═══ Information given ═══

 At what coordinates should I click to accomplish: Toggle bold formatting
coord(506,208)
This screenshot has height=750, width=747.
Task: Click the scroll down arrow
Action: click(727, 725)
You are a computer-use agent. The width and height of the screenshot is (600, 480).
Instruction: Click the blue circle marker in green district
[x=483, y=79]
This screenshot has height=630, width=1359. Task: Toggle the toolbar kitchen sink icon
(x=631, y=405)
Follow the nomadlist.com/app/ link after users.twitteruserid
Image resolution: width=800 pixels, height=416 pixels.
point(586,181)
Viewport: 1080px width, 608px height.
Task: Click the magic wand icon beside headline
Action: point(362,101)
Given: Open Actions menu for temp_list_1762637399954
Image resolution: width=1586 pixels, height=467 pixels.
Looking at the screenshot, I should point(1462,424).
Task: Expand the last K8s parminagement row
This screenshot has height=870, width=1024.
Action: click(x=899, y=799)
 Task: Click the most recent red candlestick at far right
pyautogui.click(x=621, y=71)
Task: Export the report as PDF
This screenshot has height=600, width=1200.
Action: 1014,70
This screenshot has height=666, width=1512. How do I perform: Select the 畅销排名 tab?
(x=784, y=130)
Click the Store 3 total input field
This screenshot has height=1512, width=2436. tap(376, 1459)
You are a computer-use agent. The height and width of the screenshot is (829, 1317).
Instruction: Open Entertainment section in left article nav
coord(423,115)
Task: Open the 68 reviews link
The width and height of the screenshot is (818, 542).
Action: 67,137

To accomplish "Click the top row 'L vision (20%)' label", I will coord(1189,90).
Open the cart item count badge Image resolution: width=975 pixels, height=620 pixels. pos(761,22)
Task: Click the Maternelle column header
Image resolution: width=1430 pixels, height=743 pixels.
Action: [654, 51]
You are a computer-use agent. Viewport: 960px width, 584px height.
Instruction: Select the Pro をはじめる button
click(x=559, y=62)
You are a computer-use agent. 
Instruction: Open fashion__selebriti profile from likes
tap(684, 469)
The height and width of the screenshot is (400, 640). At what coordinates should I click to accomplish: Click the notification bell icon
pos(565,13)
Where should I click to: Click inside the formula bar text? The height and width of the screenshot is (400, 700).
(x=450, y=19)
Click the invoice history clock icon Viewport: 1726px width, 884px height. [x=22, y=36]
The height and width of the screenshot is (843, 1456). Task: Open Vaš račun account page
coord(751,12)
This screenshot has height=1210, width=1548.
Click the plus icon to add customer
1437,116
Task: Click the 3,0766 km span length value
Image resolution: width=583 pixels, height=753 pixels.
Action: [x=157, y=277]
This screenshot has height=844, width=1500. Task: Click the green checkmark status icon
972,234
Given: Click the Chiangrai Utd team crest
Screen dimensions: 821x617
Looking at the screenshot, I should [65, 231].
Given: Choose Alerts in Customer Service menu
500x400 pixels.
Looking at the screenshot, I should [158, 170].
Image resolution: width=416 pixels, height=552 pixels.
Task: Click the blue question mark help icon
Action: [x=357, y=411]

═══

**What you need to do**
Return the items from the line with "This screenshot has height=666, width=1512." to the line with "This screenshot has height=1512, width=2436.", copying each line without changes.

**Result below**
This screenshot has height=666, width=1512. How do I perform: Select the 畅销排名 tab?
(x=784, y=130)
Click the Store 3 total input field
This screenshot has height=1512, width=2436. tap(376, 1459)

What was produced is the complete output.